Laurence was the sole heir of his mother Juliana Leyb(o)urne (1303/4-67), a landowner in Kent and countess of Huntingdon by her third marriage, though, in the end, Juliana outlived her son by nearly twenty years; the sole heir of his father John, Lord Hastings (1286-1325) and his grandfather John, Lord Hastings (1262-1313); and the co-heir, with his father's cousins Joan and Elizabeth Comyn, of his great-uncle Aymer de Valence, earl of Pembroke (d. 1324). Laurence was betrothed in 1325, aged five, to Hugh Despenser the Younger's third daughter Eleanor, Edward II's great-niece, but Queen Isabella forced Eleanor into a nunnery a few weeks after Hugh's execution. In 1328 or 1329* Laurence married Agnes, one of the eight daughters of Roger Mortimer and Joan Geneville, first earl and countess of March, instead. Their only son and Laurence's heir, John Hastings, earl of Pembroke, was born in Sutton Valence, Kent on 29 August 1347, and his godparents were William, prior of Leeds in Kent, Sir John Pulteney (d. 1349), former mayor of London, and Maud Say. Laurence died sometime between 28 and 31 August 1348 when his son was exactly a year old, and the boy became a royal ward. John Hastings married firstly Edward III and Queen Philippa's fifth and youngest daughter Margaret of Windsor (b. 20 July 1346), who died in the early 1360s most probably before the couple were old enough to consummate the marriage, and secondly, Anne Manny or Mauny (b. c. 24 July 1354), co-heir of her mother Margaret, countess of Norfolk, and a great-granddaughter of Edward I. John and Anne's only child and heir, another John Hastings, was born on c. 11 November 1372. 

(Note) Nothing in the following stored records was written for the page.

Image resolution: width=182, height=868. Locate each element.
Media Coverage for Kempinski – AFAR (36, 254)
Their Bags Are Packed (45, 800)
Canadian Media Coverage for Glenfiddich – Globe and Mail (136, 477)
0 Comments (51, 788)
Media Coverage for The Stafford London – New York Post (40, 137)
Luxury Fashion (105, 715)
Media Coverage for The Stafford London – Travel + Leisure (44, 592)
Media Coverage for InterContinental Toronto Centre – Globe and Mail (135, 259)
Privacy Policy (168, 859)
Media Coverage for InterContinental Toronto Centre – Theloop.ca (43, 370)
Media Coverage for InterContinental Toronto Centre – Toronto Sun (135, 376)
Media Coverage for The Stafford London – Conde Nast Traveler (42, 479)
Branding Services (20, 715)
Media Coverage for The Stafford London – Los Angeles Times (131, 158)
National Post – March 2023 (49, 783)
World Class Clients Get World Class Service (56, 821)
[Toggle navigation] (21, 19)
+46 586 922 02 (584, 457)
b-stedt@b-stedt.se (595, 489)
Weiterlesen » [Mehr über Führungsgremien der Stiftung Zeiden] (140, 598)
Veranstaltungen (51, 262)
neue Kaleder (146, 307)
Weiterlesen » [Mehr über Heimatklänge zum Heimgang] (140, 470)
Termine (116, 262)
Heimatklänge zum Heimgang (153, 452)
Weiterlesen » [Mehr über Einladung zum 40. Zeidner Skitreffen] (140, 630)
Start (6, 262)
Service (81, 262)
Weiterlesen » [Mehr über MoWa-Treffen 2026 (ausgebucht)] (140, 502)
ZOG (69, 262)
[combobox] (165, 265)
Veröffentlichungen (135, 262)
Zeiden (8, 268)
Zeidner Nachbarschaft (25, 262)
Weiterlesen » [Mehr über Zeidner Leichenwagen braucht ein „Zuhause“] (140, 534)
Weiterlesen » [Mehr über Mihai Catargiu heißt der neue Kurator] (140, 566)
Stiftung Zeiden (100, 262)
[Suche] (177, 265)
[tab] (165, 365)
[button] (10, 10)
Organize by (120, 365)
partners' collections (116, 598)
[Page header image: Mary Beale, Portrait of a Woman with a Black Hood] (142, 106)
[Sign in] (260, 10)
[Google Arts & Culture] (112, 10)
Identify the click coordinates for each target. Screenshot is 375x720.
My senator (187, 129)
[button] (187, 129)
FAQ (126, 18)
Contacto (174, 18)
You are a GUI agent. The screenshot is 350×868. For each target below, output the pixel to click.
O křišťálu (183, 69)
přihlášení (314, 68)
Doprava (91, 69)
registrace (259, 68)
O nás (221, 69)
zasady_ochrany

* Chronicler Adam Murimuth states that Laurence and Agnes married in late May or early June 1328, but as Roger Mortimer's biographer Ian Mortimer points out in his Greatest Traitor (pp. 294, 323), it is perhaps unlikely that Agnes would have married such a great heir as Laurence Hastings before Roger himself became an earl in October 1328. Inquisitions taken in Kent, Berkshire and Herefordshire in 1349 state that Laurence married Agnes Mortimer "in his seventh year", though this also seems too early.  At any rate, Laurence and Agnes married when they were both still children, most probably in 1329. Agnes's date of birth and her place in the birth order of Roger Mortimer and Joan Geneville's many children are unknown, but it is unlikely that she was much older than Laurence, and might have been selected as his bride because she was the Mortimer daughter closest to his age. The same applies to Laurence's first fiancée, Hugh Despenser and Eleanor de Clare's third daughter Eleanor Despenser: she was raised with Edward II and Queen Isabella's daughters Eleanor of Woodstock (b. 1318) and Joan of the Tower (b. 1321), implying that she was of similar age to them and to Laurence Hastings. Roger Mortimer was granted Laurence's marriage, presumably by Queen Isabella, on 17 February 1327. 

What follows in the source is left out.